We chose the late sitting for dinner at 8:30 so that we wouldn’t feel rushed at the end of the day. And…it gives us plenty of time to get elegant and to have a gracious cocktail at The Chart Room. One immediately feels elegant, mature and just a little bit special as you sit and watch very professional bar tenders whipping up all manner of drinks. Bob had his proverbial Manhattan – up, and I had scotch and soda (with the soda in a separate little pitcher, as is THE way to do things correctly). With drink in hand we proceeded to our dinner. We had scoped out the table earlier in the day, and were placed at the top level, at a table for eight by the windows which was quite delightful.
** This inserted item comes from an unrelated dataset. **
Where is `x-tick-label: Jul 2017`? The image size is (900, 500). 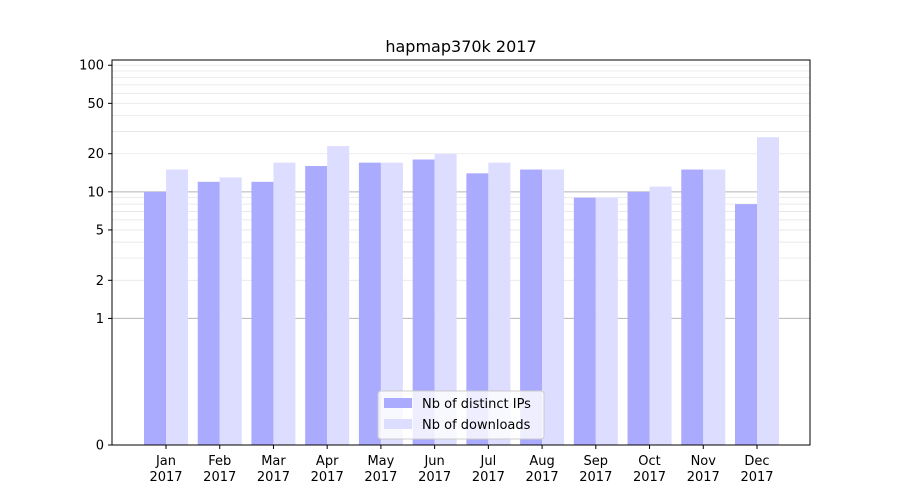
x-tick-label: Jul 2017 is located at coordinates (488, 470).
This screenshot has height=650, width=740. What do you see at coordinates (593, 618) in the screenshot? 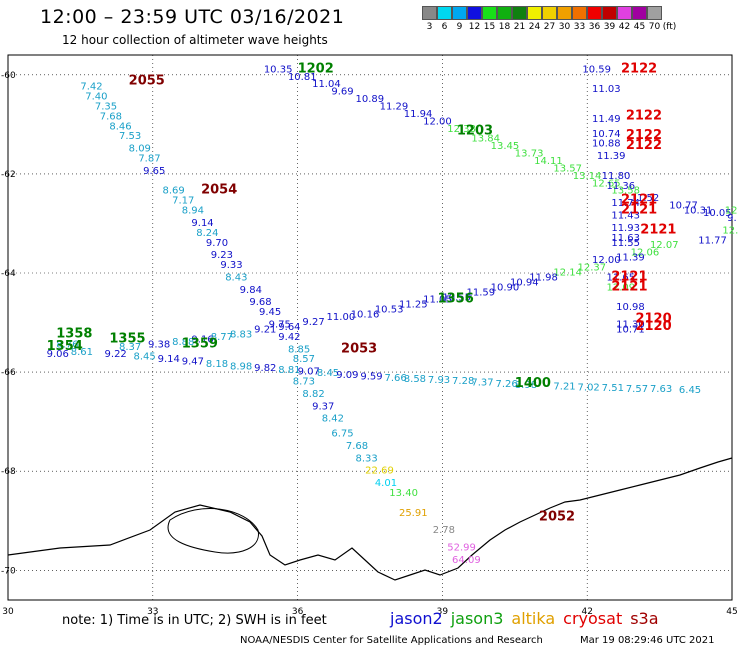
I see `legend-cryosat: cryosat` at bounding box center [593, 618].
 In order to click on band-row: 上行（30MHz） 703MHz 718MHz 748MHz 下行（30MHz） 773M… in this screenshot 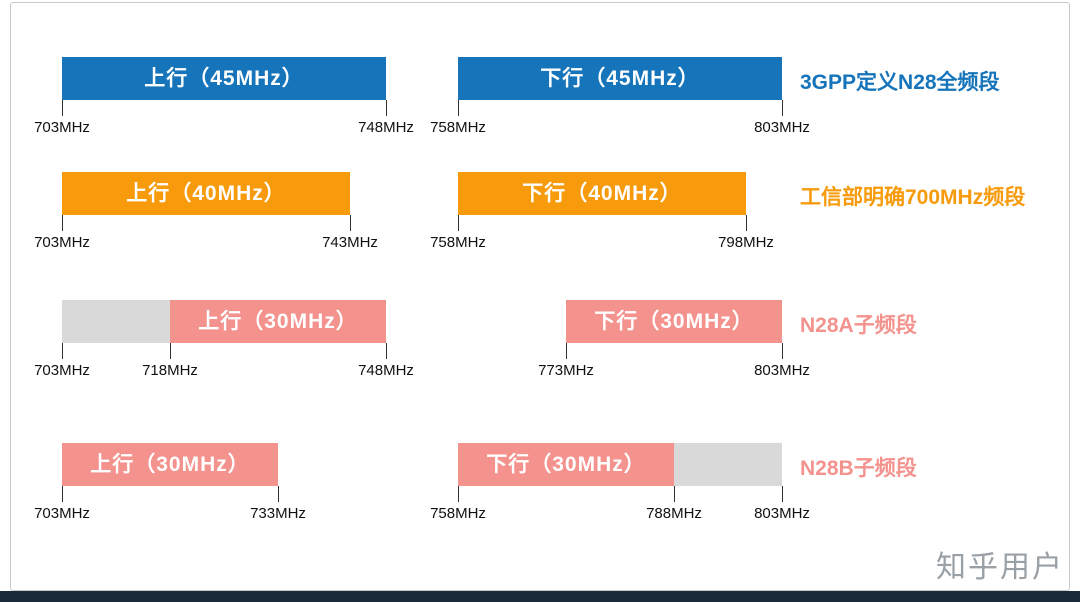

We always like having lots of companions because afterall, we have each other to talk to all the rest of our lives. This octet consists of two couples from Britain, one couple from Washington D.C., and a single woman from southern California. Those first conversations are always a little awkward as you try to sort out where the talking points are, and what people’s interests are, but we got along so well, that after much of the restaurant had emptied out, we were still chatting it up. But I was doing my fast fade, so we grabbed a last coffee latte at Sir Samuels, bought our QM 2 mugs and fell into our wonderfully comfortable bed complete with duvet and pillows enough to suffocate you. We’re on our way with the promise of lousy weather tomorrow, rain and choppy seas.

Sunday, April 13, 2008

Preparation for trip abroad

Having completed the translation, editing and publishing of a journey (entdeckung) of my father and his cousin in 1927-28, I have now chosen to try and re-trace the trip which they made around the world.
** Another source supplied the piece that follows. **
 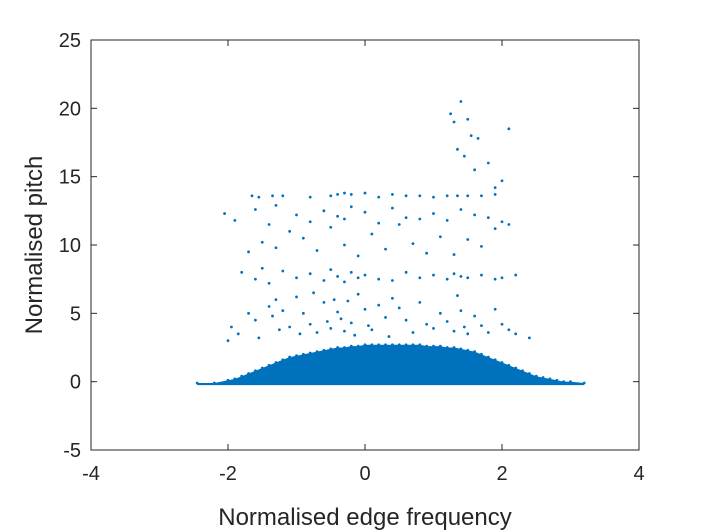 I want to click on y-tick-label: 20, so click(x=70, y=109).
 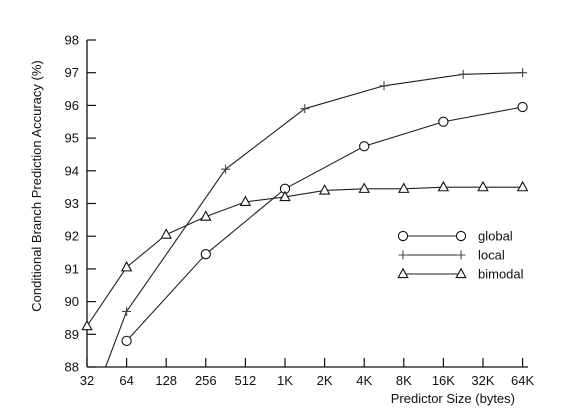 I want to click on legend-item-local: local, so click(x=452, y=256).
While they had a wonderful nine month continuous journey around the world, I will try to visit the same sites and countries over a series of years, and probably in a more random order. In some cases the politics and nature of the countries have changed (for the worse), and I may not be able to visit them at all. In some cases I have already been to some of the countries or locations in prior travels and may not have a chance to go back to them again.
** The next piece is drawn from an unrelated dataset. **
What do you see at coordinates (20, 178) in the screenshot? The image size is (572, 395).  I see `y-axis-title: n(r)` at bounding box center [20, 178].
But this blog which is my own journey of discovery is beginning in April 2008. Bob and I will start in Germany, the country from which my father and my uncle fled. There we will deliver to various city and state archives, copies of the diaries from 1927-28 and we will try and find the locations of the homes and offices to which the boys referred in their letters home.


Today with three days to go before departure, we are in the midst of packing - trying to figure out just what one needs to be" elegant" on the Queen Mary II, "country-club casual" on the Azamara cruise in the Adriatic, and 'citified' enough to look presentable in all the big cities we will be visiting. This is definitely not a trip for shorts and sweats since there is almost no down-time during the next weeks and with many train rides in our future, the luggage has to be light enough to haul on and off the platforms. If only we could travel like Daddy did with porters at every stop along the way who for a nominal fee, whisked the numerous pieces of luggage magically to the appropriate hotel, cabin or train car. Eighty years later, and a lot less graciously, we are still set to begin what promises to be a wonderful adventure.